Chung K F
Department of Thoracic Medicine, National Heart and Lung Institute, Brompton Hospital, London, United Kingdom.
Lung. 1990;168 Suppl:132-41. doi: 10.1007/BF02718126.
Chronic desquamative eosinophilic bronchitis is a characteristic pathologic feature of asthma which may even antedate the onset of symptoms. The pharmacology of asthmatic inflammation has been relatively poorly studied and most of the current data available have been inferred indirectly from studies of bronchial hyperresponsiveness and late-phase responses. Apart from mast cells, the effects of drugs used in the treatment of asthma on other airway inflammatory cells such as eosinophils, alveolar macrophages, etc. have not been extensively studied. The pharmacology of asthmatic inflammation should comprise the study of various aspects of this inflammatory response such as airway microvascular leakage, mediator release, and cell chemotaxis. Ultimately the pharmacologic modulation of the pathologic features of the asthmatic airway by the chronic use of antiasthma drugs, coupled with clinical responses, need to be investigated using bronchial biopsies and broncholveolar lavage in asthmatic patients.

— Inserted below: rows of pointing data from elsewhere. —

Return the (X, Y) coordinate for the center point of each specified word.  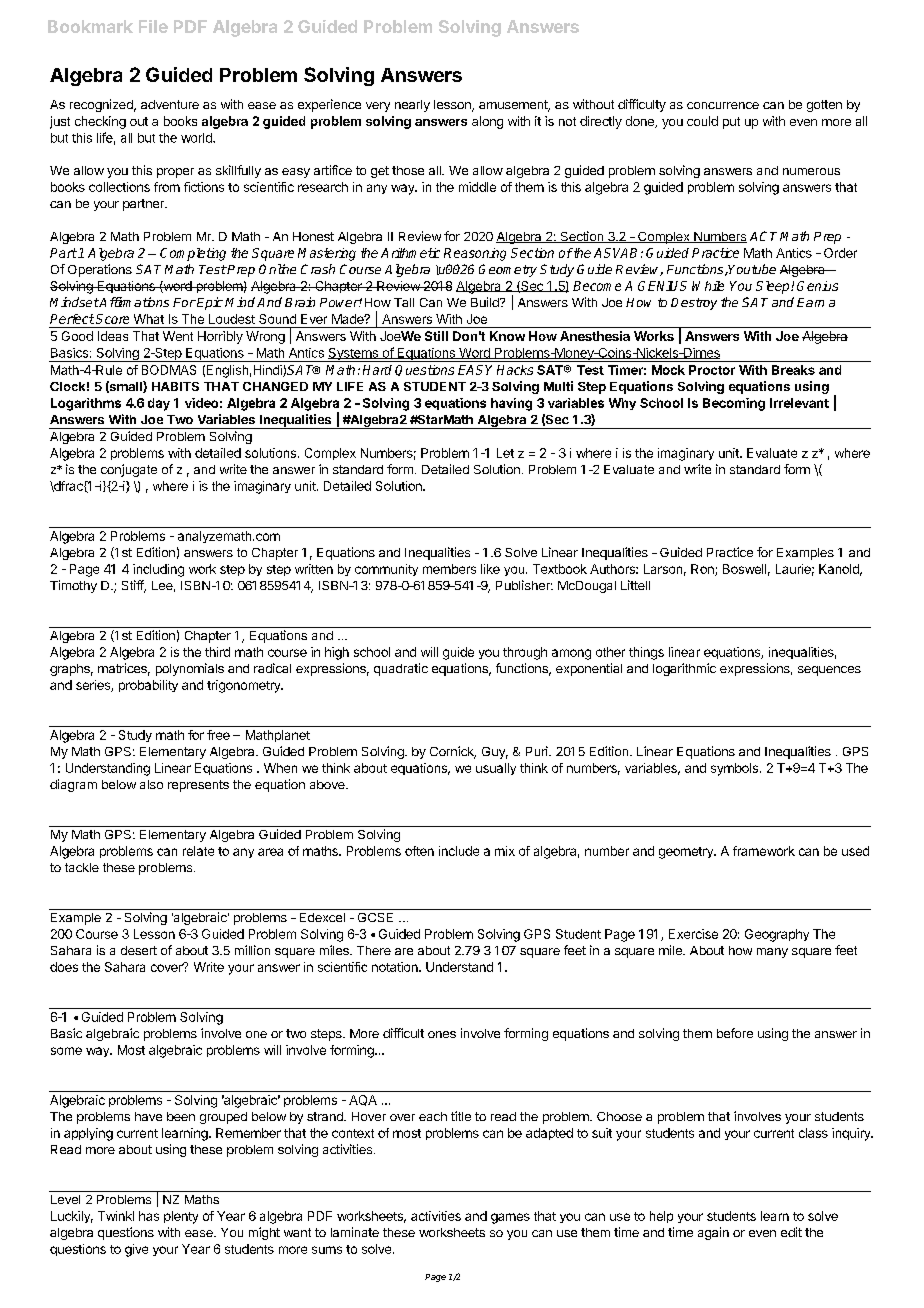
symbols (734, 769)
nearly (412, 106)
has (149, 1216)
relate (198, 851)
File (153, 26)
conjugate (129, 470)
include (459, 851)
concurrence (723, 105)
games (510, 1218)
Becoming (734, 404)
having (511, 404)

慢性脱屑性嗜酸性粒细胞性支气管炎是哮喘的一个特征性病理表现,甚至可能在症状出现之前就已存在。哮喘炎症的药理学研究相对较少,目前可得的大多数数据都是从支气管高反应性和迟发相反应的研究中间接推断出来的。除肥大细胞外,用于治疗哮喘的药物对其他气道炎症细胞如嗜酸性粒细胞、肺泡巨噬细胞等的作用尚未得到广泛研究。哮喘炎症的药理学应包括对这种炎症反应各个方面的研究,如气道微血管渗漏、介质释放和细胞趋化性。最终,需要通过对哮喘患者进行支气管活检和支气管肺泡灌洗,研究长期使用抗哮喘药物对哮喘气道病理特征的药理学调节及其临床反应。